• What to produce: Each line from the one bearing "Click the Оценивается с: 550 кг line" through the last line of the entries below should be returned exactly, with pictures left out.

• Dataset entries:

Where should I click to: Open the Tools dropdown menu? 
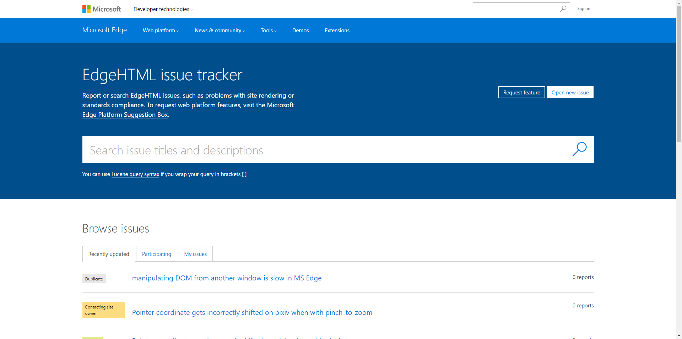click(268, 31)
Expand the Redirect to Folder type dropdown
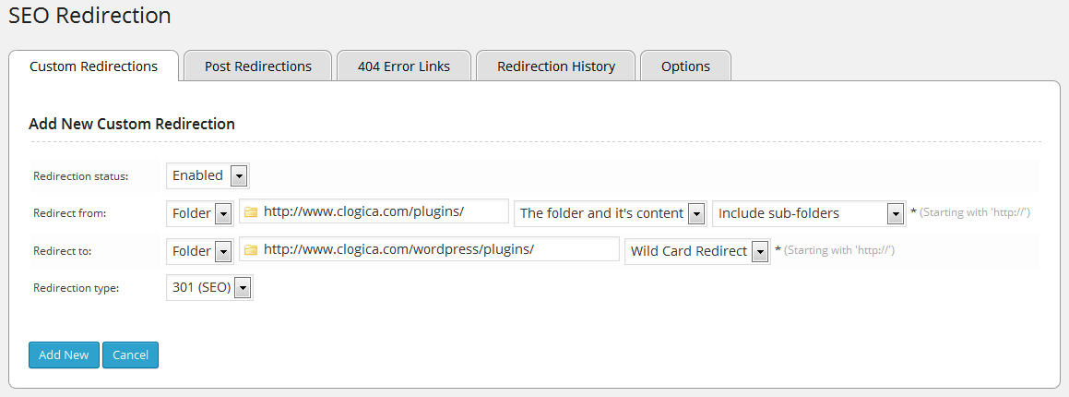The image size is (1069, 397). point(200,251)
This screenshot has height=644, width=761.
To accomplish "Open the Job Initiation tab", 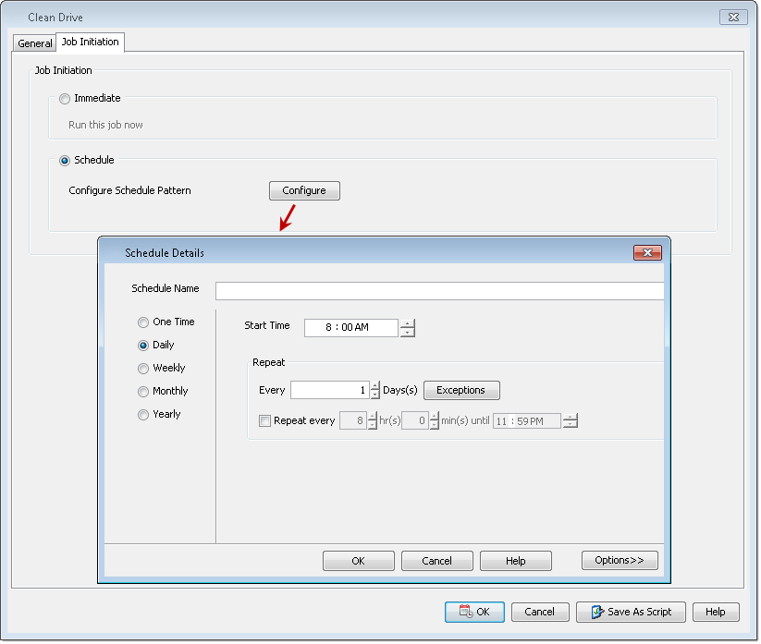I will click(x=90, y=42).
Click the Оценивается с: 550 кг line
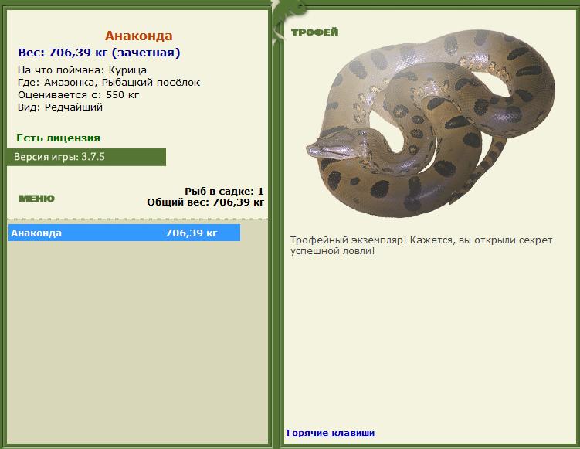Viewport: 580px width, 449px height. [x=79, y=95]
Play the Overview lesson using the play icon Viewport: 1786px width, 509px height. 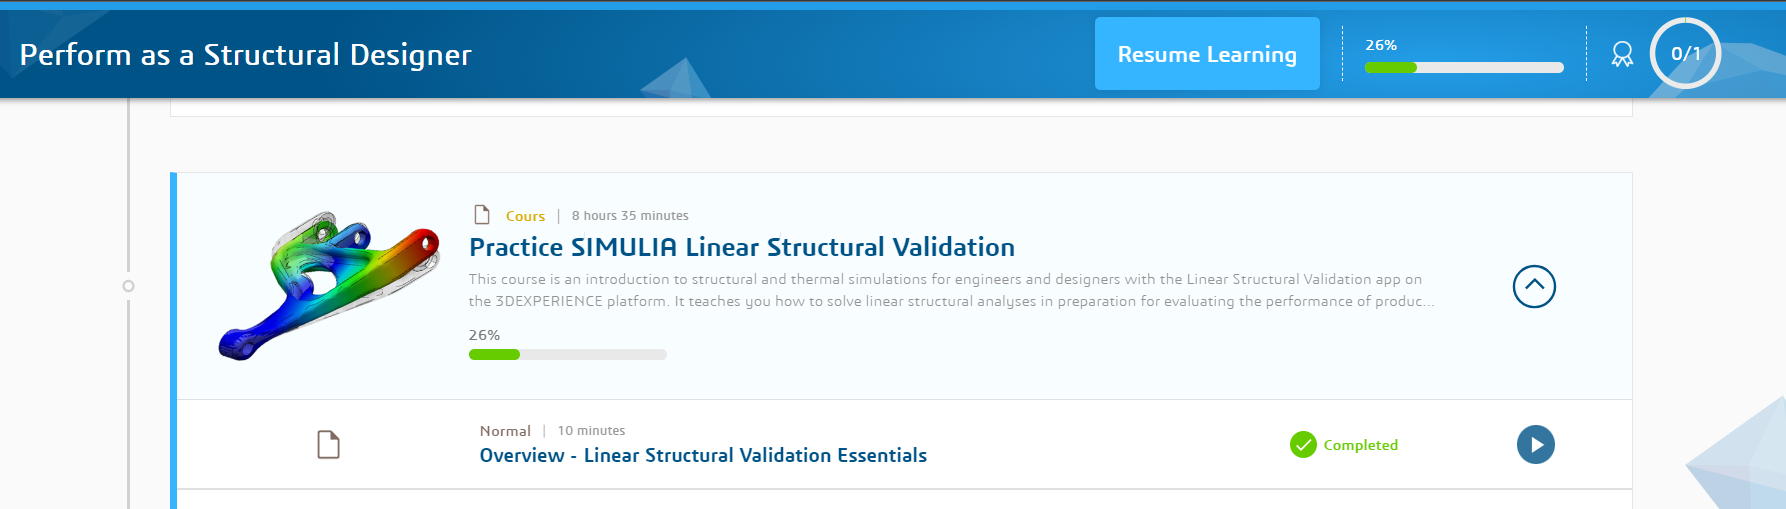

• Task result:
Click the Оценивается с: 550 кг line
Viewport: 580px width, 449px height. [x=79, y=95]
Play the Overview lesson using the play icon Viewport: 1786px width, 509px height. 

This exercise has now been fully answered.